The first ground on which a relativistic attitude can be resisted is truth. If you accept relativism, while holding a certain position, it seems that you are at once undermining that position. Suppose, for instance, that you claim that abortion shall never be endorsed, while agreeing that such a judgment is relative to your upbringing; aren’t you at once conceding that abortion may be reasonably endorsed by those who had a different upbringing?
Thus, it seems, a relativist is committed to the truth of a claim X, while holding at once that X may not be true when contemplated from a different perspective. That seems an outright contradiction.

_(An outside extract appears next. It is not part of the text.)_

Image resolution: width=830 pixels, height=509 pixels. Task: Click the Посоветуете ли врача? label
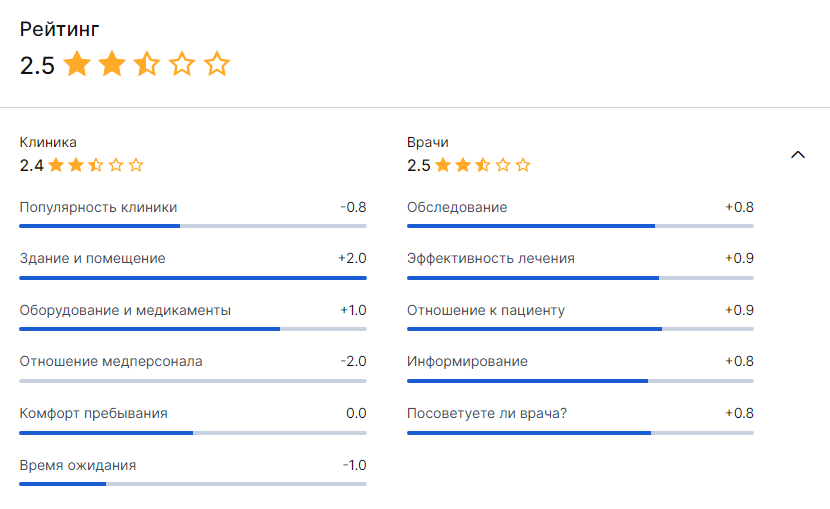click(x=486, y=413)
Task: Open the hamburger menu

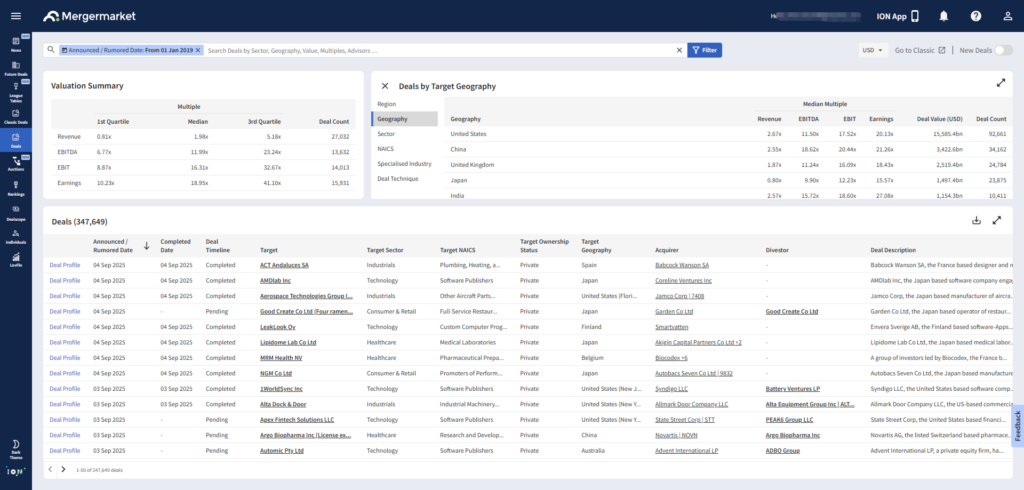Action: 15,16
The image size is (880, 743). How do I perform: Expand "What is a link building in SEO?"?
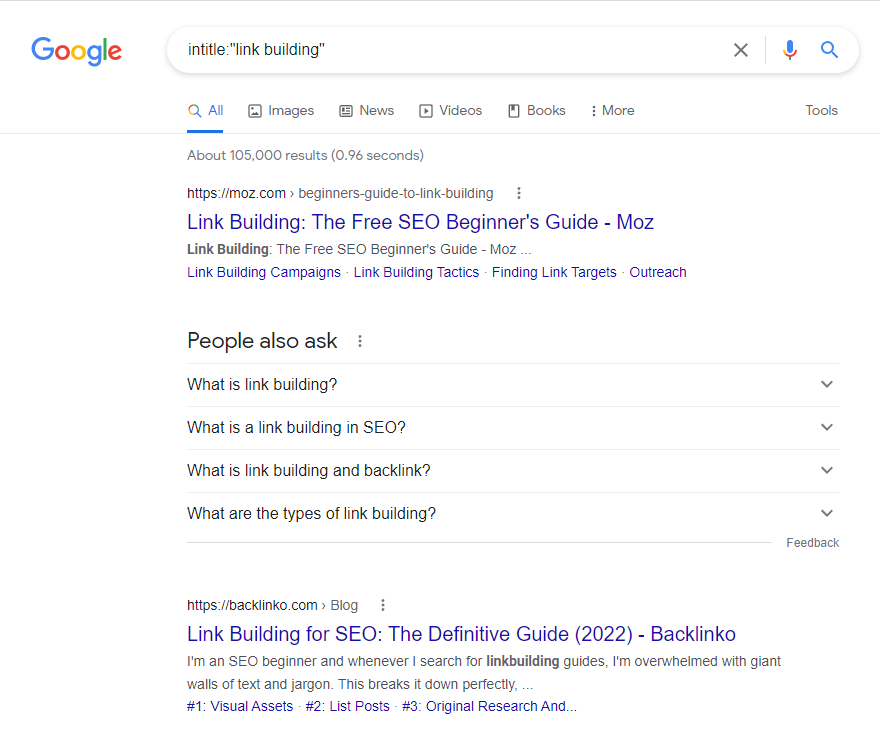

A second point that has been stressed is the presence of universal traits across different cultures. True enough the idea of a person, of beauty, of good, of family, or of private property differ across cultures; but, if we look close enough, we can also find common traits. It can hardly be disputed that human beings can adapt their cultural development to the circumstances they come to live in. No matter who your parents are, you can equally learn English or Tagalog, if you are grow up with a community of native speakers of one or the other language; ditto for traits concerning manual or bodily skills, such as cooking or dancing.
Common Traits in Perception
Even when it comes to perception it is easy to see that there is an agreement across different cultures. No matter what your culture is, it is probable that a powerful earthquake or a fierce tsunami will elicit fear in you; no matter your social upbringing, you will be moved by the beauty of the Grand Canyon. Similar consideration hold for the brightness of the sun at midday or the feeling of discomfort provoked by a room at 150 degrees Fahrenheit. While it is certainly the case that different human beings have different experiences of the nuances of perceptions, there seems also to be a shared common core, on the basis of which a non-relativistic account of perception may be built.
What goes for perception goes also for the meaning of our words, that which is studied by the branch of Philosophy of Language that goes under the name of Semantics. When I say “spicy” I may not mean exactly what you mean; at the same time, it seems that there has to be some kind of overlap in meaning if the communication is effective at all. Thus, what my words mean cannot be fully relative to my own perspective and experience, on pain of an impossibility of communication.